Una delegación de ICEJ liderada por Nicole Yoder, vicepresidenta de “AYUDA y Alilyá”, visitó la aldea drusa de Kfar Kisra al norte de Israel, donde vieron cómo la música puede levantar el ánimo de los niños de la comunidad.

El equipo de ICEJ fue recibido en la escuela primaria local por maestros y líderes de la comunidad drusa junto con niños de grandes sonrisas ondeando banderas israelíes y ofrecían flores y globos. Una sensación de emoción llenó la escuela en este día tan especial al inaugurar oficialmente su primera sala de música.

Se cortó la cinta de la nueva sala de música e iniciaron los discursos de inauguración. Yasser Gadban, jefe del consejo regional, agradeció a ICEJ por patrocinar este y otros proyectos escolares en la comunidad drusa durante las últimas décadas.

El director, Sakar Shakur, compartió su visión para la sala de música y dijo: “La música ayuda a enfrentar los desafíos de la vida y a expresar emociones. Aprender música ayudará a los niños a desarrollar nuevas habilidades e interactuar socialmente.”

La sala llena de nuevos instrumentos, sistemas de sonido, gabinetes de almacenamiento, mesas y sillas invitaba a los estudiantes a mostrar su creatividad. La profesora de música brindó una bella interpretación de piano, mientras 2 colegialas acompañaban con una balada de amor en árabe. Mientras tanto, un pequeño y tímido alumno de segundo grado se armó de valor para realizar una interpretación increíble en un teclado eléctrico mientras su maestra lo acompañaba en la canción. Fue un placer ver sus pequeños dedos bailar sobre las teclas.

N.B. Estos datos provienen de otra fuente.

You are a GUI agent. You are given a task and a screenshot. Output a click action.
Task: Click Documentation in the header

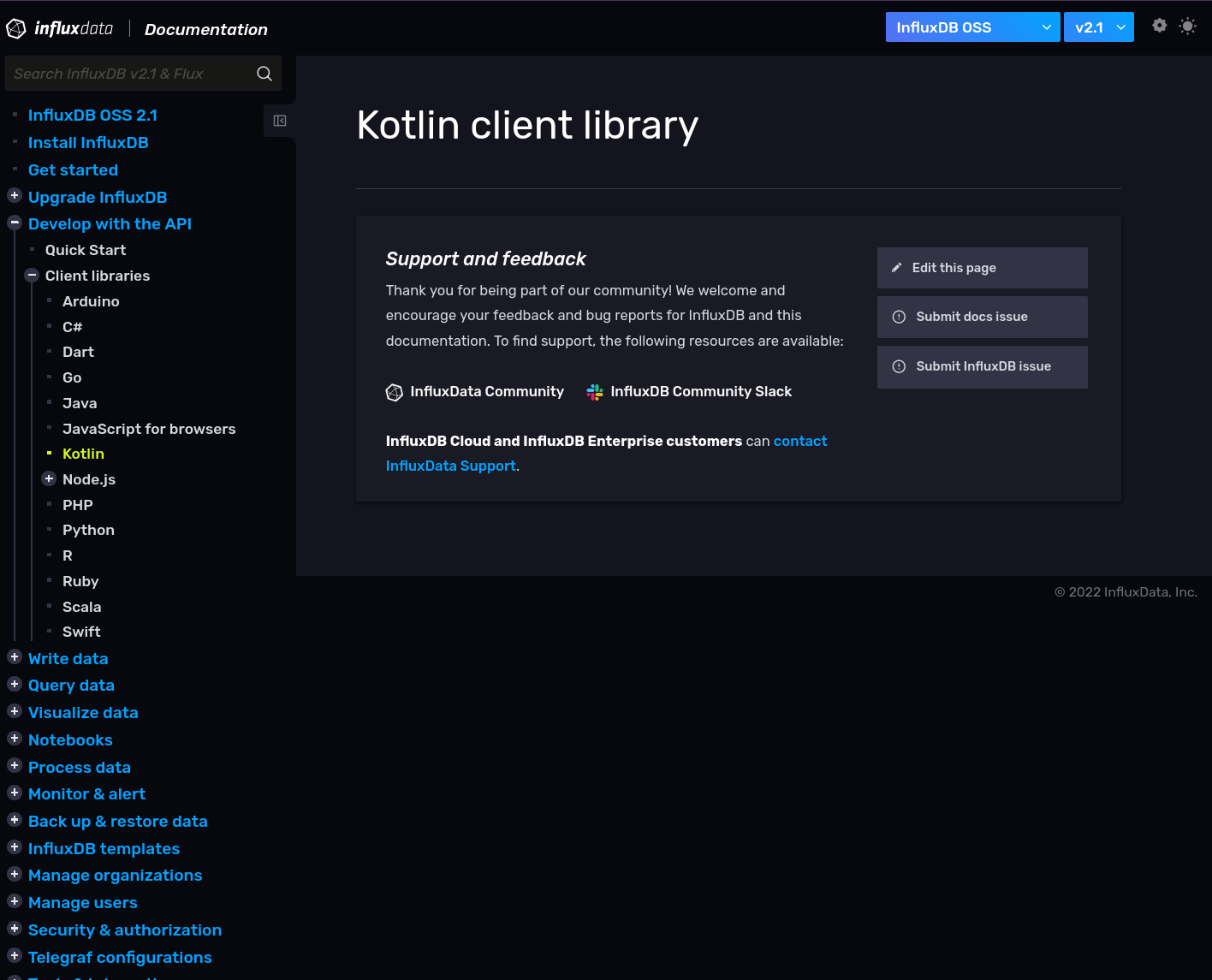tap(205, 29)
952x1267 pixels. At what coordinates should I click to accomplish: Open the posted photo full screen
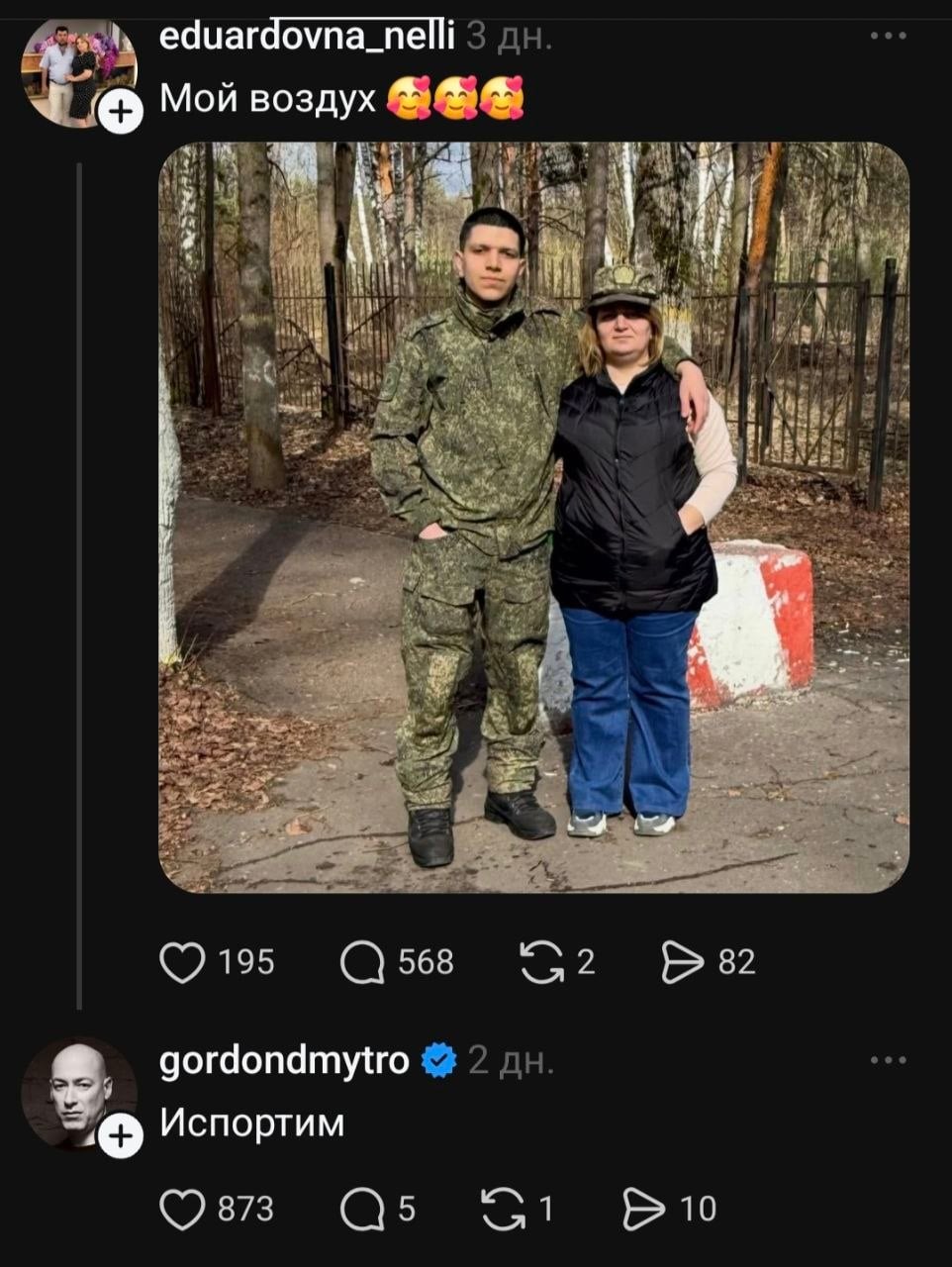[533, 517]
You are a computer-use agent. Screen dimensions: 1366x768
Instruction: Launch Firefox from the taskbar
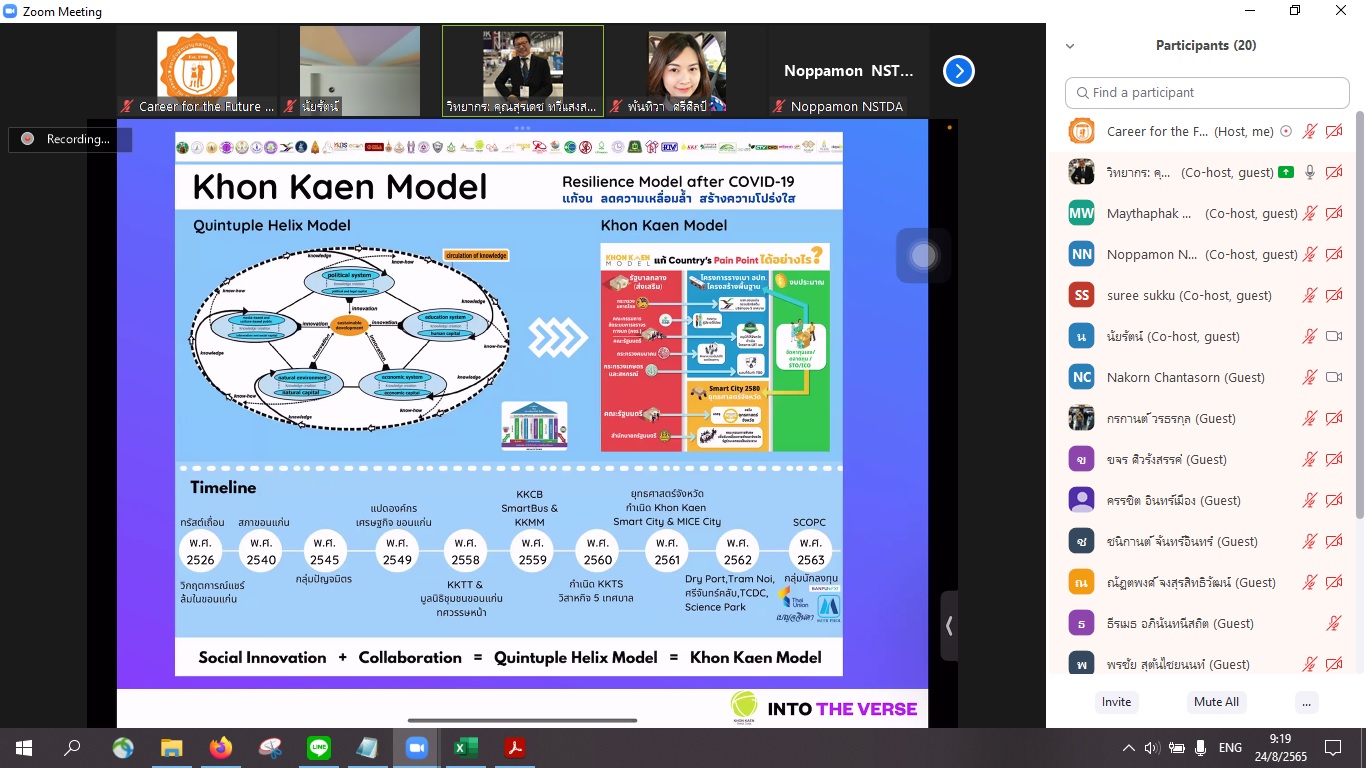point(220,747)

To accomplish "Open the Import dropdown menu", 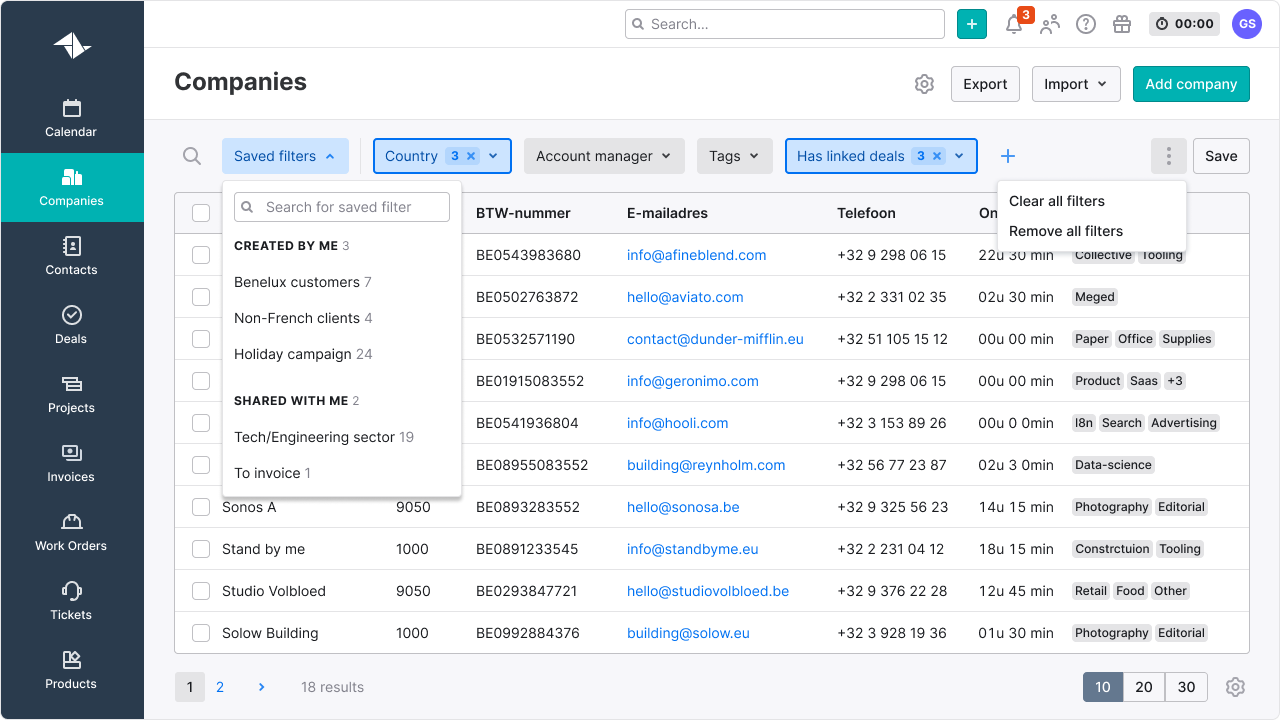I will coord(1076,84).
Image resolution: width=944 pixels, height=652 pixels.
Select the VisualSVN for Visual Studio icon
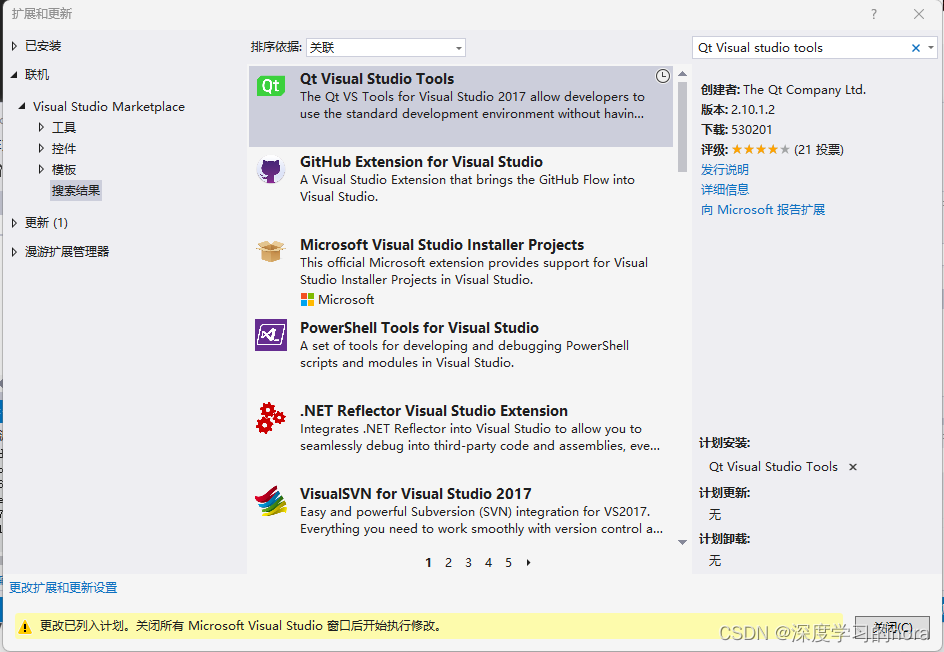point(270,502)
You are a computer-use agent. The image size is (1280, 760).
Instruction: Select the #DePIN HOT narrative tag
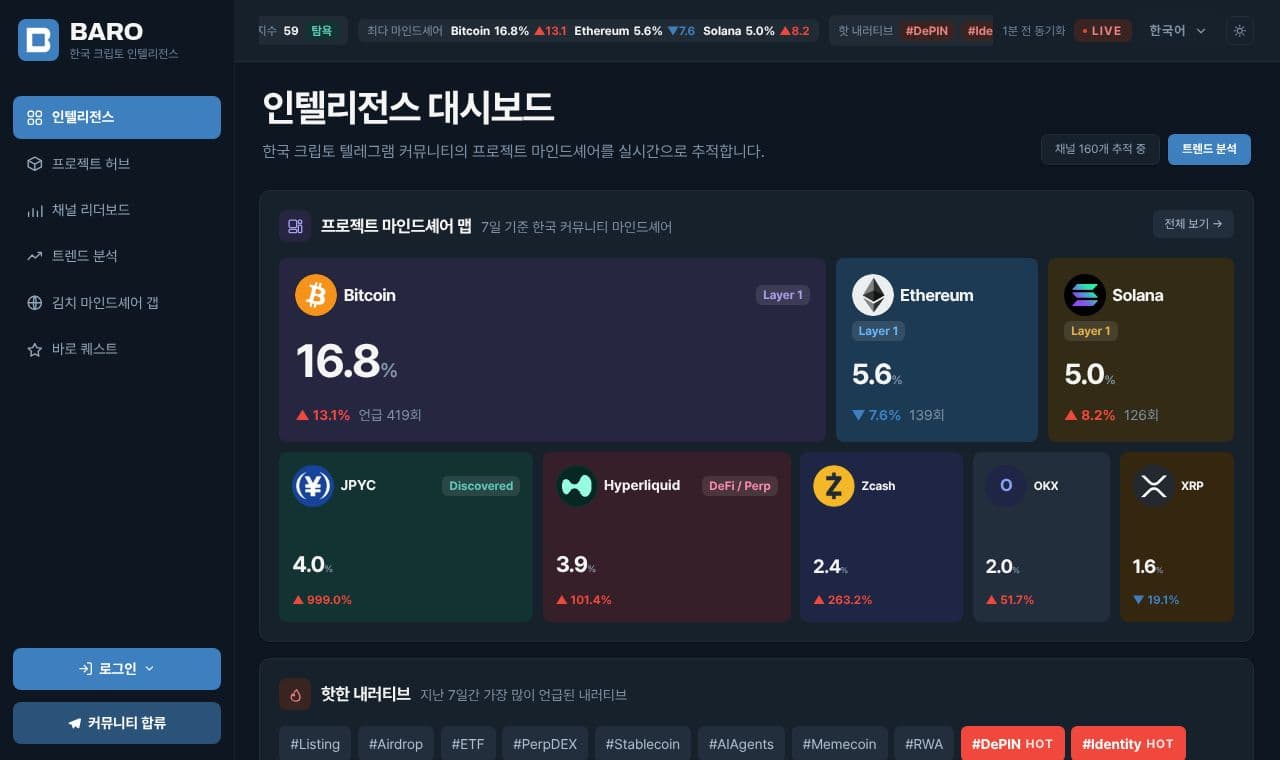click(x=1012, y=744)
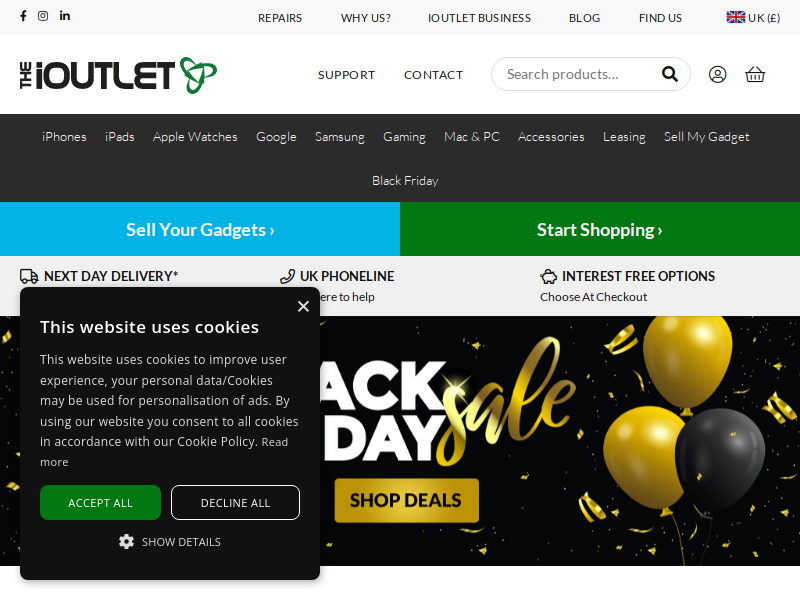Open the UK (£) currency selector
800x600 pixels.
753,18
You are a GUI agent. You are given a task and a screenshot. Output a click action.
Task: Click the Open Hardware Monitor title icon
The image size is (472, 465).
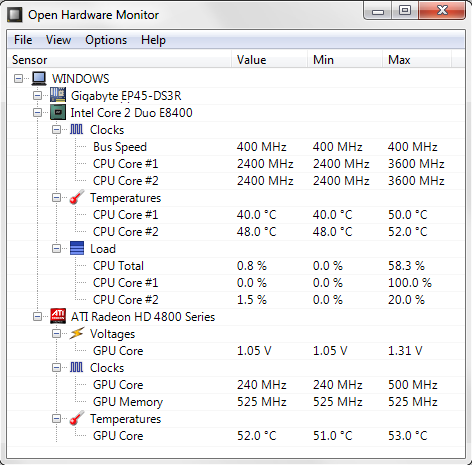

“Así como los drusos buscan proteger su país y buscar su bien, nosotros también; eso incluye a todos los grupos de personas que componen la sociedad israelí”, dijo nuestra vicepresidenta Nicole entre grandes aplausos, y agregó: “Esta sala de música debe ser un lugar enriquecedor para los niños donde puedan desarrollar su creatividad, confianza, divertirse y aprender a innovar, debe ser un lugar del cual la música y músicos talentosos salgan para bendecir a las familias, la comunidad drusa y a todo Israel.”

Al concluir la visita, el jefe del consejo regional señaló con una sonrisa: “Solo hay un problema que ahora se me presenta. ¿Qué hacer con las otras 2 escuelas donde también les gustaría tener un salón de música para ayudar a sus hijos a aprender y crecer?” Gracias al generoso apoyo de nuestros donantes cristianos en todo el mundo, ICEJ marca una diferencia en las vidas de estos niños en Israel. Ahora tienen la oportunidad de mostrar sus talentos ocultos mientras aprenden y desarrollan sus habilidades musicales.